I’m trying to use Device Certificates with the MQTT interface to Cumulocity. I have things working with a TLS secured connection using password authentication. But when I try to use Device Certificates, my client (the ESP32 SDK version 5.1.4) returns unauthorized. I also tried to use the same certificates and connect using MQTTX, which also returned “unauthorized”

This is the process I use. First I generate the root certificate that I’ll be putting in the “trusted certificates” section of my cumulocity instance;

openssl genrsa -out autodoser-private-key.pem 2048

Then the sign request;

openssl req -new -key autodoser-private-key.pem -out autodoser-cert-sign-request.pem -extensions v3_req -subj "/C=US/ST=Delaware/L=Wilmington/O=Solenis/CN=*.solenis.com"
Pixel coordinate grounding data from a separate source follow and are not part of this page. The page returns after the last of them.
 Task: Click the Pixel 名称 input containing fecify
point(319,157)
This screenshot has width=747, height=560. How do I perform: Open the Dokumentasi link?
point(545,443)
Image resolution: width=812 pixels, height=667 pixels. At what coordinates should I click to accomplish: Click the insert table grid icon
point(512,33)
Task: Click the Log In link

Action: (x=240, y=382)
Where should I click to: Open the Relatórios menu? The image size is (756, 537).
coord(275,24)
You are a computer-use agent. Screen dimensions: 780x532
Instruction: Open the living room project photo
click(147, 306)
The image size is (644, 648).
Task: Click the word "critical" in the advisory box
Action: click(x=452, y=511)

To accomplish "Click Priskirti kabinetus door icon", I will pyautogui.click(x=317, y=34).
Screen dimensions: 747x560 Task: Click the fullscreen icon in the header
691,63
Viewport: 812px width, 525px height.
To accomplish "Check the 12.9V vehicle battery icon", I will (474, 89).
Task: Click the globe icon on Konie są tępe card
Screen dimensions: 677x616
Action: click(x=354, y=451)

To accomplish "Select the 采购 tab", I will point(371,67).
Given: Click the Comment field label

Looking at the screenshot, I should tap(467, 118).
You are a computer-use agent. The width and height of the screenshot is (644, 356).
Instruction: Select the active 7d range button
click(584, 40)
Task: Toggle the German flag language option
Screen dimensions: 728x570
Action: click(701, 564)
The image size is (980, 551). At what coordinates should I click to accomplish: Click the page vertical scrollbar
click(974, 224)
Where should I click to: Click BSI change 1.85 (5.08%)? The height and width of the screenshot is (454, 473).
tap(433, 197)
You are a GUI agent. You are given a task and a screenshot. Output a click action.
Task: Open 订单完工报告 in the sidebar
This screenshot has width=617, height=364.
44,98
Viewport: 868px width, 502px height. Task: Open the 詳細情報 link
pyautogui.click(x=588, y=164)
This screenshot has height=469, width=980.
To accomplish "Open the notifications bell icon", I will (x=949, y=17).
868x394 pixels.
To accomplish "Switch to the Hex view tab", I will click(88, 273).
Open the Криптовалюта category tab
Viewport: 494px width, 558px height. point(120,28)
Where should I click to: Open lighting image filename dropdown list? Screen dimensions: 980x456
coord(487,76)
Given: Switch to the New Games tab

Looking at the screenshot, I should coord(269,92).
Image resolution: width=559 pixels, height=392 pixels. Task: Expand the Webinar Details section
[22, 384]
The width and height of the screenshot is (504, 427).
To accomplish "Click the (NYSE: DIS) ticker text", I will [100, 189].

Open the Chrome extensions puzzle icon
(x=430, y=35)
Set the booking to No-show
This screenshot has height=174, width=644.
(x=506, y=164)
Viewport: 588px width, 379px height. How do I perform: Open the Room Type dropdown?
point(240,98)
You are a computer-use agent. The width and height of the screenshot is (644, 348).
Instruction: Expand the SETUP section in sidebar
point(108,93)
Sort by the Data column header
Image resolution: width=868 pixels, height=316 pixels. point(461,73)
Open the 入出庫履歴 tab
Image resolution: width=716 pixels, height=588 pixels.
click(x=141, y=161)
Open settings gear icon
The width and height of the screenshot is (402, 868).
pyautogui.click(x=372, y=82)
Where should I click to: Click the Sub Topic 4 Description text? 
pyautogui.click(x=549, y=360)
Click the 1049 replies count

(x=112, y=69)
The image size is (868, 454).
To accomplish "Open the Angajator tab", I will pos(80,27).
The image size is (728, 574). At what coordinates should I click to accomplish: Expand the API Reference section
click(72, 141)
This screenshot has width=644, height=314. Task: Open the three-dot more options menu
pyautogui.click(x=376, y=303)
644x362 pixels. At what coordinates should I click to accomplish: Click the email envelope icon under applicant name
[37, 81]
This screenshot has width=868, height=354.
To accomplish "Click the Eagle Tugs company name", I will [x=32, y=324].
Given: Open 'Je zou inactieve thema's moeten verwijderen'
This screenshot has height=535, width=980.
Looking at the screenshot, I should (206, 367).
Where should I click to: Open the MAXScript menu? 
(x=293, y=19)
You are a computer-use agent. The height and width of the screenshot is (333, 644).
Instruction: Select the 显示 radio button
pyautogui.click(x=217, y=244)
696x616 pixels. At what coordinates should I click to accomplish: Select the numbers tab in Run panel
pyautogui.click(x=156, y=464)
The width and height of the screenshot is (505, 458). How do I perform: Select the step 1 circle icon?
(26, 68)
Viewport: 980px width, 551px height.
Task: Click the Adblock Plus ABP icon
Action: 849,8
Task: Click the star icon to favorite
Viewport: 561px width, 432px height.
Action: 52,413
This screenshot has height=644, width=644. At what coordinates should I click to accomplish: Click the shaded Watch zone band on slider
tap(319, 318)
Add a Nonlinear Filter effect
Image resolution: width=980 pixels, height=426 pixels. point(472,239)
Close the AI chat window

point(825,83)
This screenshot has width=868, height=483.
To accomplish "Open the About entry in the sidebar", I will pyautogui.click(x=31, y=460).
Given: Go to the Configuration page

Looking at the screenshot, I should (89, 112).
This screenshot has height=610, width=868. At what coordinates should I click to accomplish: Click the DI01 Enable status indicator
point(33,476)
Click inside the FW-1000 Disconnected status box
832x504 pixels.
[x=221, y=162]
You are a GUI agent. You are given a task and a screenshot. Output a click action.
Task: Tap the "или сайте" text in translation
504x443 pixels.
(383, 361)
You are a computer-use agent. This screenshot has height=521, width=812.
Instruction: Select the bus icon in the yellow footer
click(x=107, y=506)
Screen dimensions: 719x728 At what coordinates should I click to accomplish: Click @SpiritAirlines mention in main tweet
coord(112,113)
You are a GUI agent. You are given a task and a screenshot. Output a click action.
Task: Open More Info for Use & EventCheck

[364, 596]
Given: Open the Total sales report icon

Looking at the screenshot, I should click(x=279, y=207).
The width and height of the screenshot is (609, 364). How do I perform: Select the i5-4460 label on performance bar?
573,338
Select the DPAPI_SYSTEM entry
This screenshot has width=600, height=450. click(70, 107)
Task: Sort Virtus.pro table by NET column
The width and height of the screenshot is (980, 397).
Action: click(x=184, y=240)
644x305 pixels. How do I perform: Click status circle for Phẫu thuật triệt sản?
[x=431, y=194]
Then I create and sign the public key;

openssl x509 -in autodoser-cert-sign-request.pem -out autodoser-cert.pem -req -signkey autodoser-private-key.pem -extensions v3_req -extfile intermediate-config.cnf -days 3650

intermediate-config.cnf.txt (115 Bytes)

I put the autodoser-cert.pem in the trusted certificates, enable it and then take the verification text from the page and put it into the file verification.txt

openssl dgst -sha256 -sign autodoser-private-key.pem verification_code.txt | openssl base64 -A

I take the code generated from this and put it into the verification to confirm ownership of the key. The trusted certificate entry acknowledges this.

DEVICE_ID represents the ID of the device I’m trying to generate cert/key pair for;

openssl genrsa -out DEVICE_ID-private-key.pem 2048

openssl req -new -key DEVICE_ID-private-key.pem -out DEVICE_ID-cert-sign-request.pem -extensions v3_req -subj "/C=US/ST=Delaware/L=Wilmington/O=device/CN=DEVICE_ID"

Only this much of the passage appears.